**** Provided text ****

Abby shares more of her favorite, easy-to-prepare recipes. To order, send a business-size, self-addressed envelope, plus check or money order for $3.95 ($4.50 in Canada) to: Dear Abby, More Favorite Recipes, P.O. Box 447, Mount Morris, Ill. 61054-0447. (Postage is included.)
DEAR ABBY: Your recent reprint of a letter about the importance of being a good neighbor compelled me to write to you for the first time in 30 years.
Being too friendly with the neighbors can be risky business. What if it turns out that you don't really want to be friends with these people after you get to know them better? Then what do you do -- move?
Abby, neighbors should respect one another's privacy.
I have had neighbors who seemed to think that because I was always nice to them, they could preach their religion to me, tell me how to vote, dress and raise my kids. Sometimes I wish I'd never said more than a casual hello.
My idea of a good neighbor is one who is cordial, minds his own business and is willing to help in an emergency.
If a friendship develops over the years, fine. If not, you've still got a good neighbor. -- MINDING MY OWN BUSINESS
DEAR MINDING: There's an old saying, "Too thick doesn't stick." Before you and your neighbors became neighbors, you were strangers. After getting to know one another, you -- and they, too -- can decide how much you want to see of one another.
DEAR ABBY: A letter you published recently reminded everyone not to store a fire extinguisher above the stove. In the event of a fire, you might not be able to reach the fire extinguisher. Having experienced a car fire at our home a few weeks ago, we learned a few more fire-safety tips the hard way.
Place a smoke detector in your garage. Car fires can start after the engine has been turned off, and since most of us keep flammables like paint and paint remover in the garage, a smoke detector located near these items can save lives and property.
Small fire extinguishers that can be easily lifted and used are great, but you probably need several located throughout your home. Don't store them in the most likely place for fires to break out, i.e. above the stove, in the water-heater closet or near the furnace.

**** Recorded data ****

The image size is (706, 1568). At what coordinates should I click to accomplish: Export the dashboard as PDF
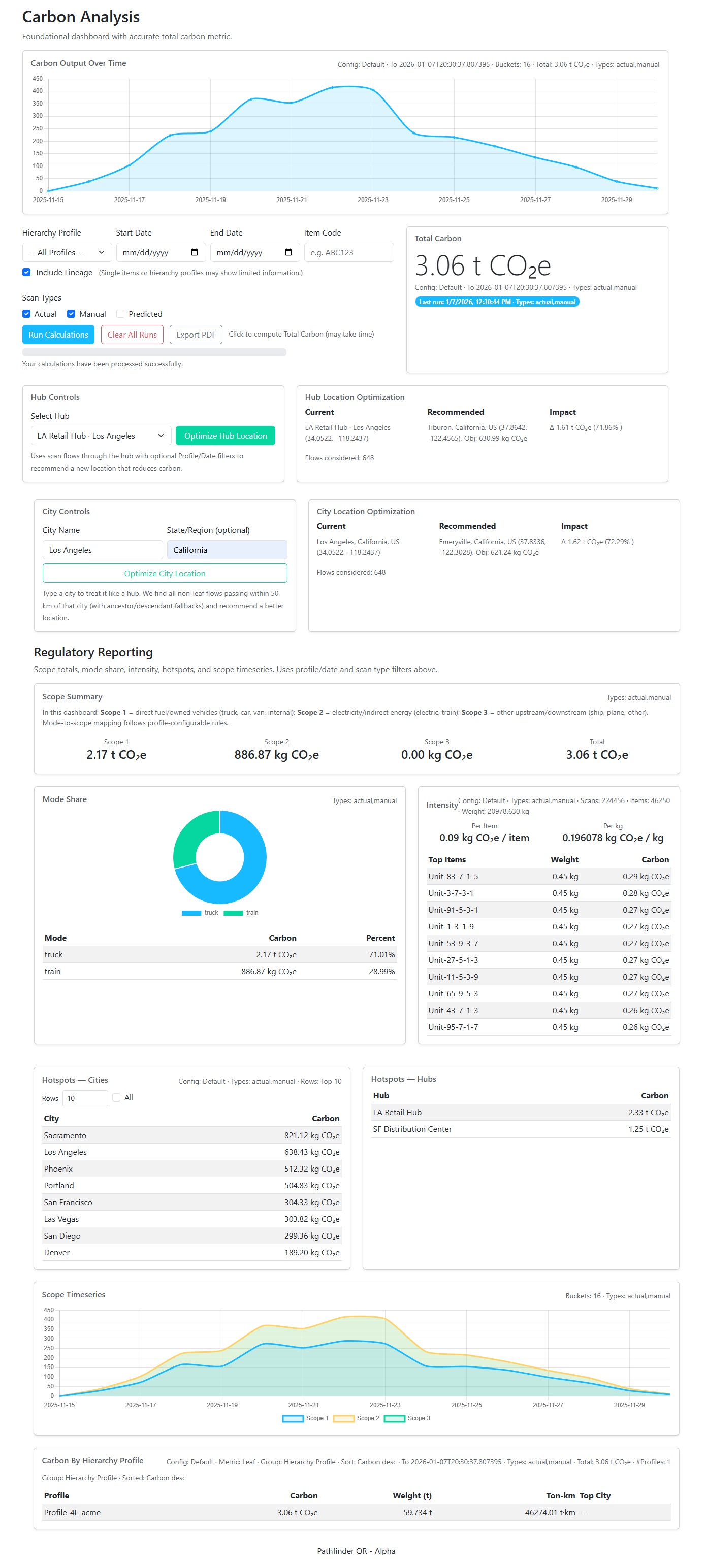click(196, 334)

****

- [Aim A]: From the Dear Abby column, return the passage that begins at the words "I have had neighbors" and stops after "a casual hello.", reproduced word for word.
- [Aim B]: According to the Dear Abby column, what is the price of the recipe booklet in Canada?
- [Aim C]: Turn the paragraph of the Dear Abby column that opens with "Place a smoke detector in your garage" into a short bulleted list that keeps its main facts.

- [Exercise output A]:
I have had neighbors who seemed to think that because I was always nice to them, they could preach their religion to me, tell me how to vote, dress and raise my kids. Sometimes I wish I'd never said more than a casual hello.

- [Exercise output B]: $4.50

- [Exercise output C]:
- Put a smoke detector in the garage.
- Car fires can start even after the engine has been turned off.
- Most people keep flammables such as paint and paint remover in the garage.
- A smoke detector placed near these items can save lives and property.